Instructions to follow: Please write out each entry that follows, keeping it exactly the same.

######

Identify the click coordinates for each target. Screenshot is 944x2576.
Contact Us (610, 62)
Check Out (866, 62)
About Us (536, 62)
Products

######

Answer to this exercise:
Identify the click coordinates for each target. Screenshot is 944x2576.
Contact Us (610, 62)
Check Out (866, 62)
About Us (536, 62)
Products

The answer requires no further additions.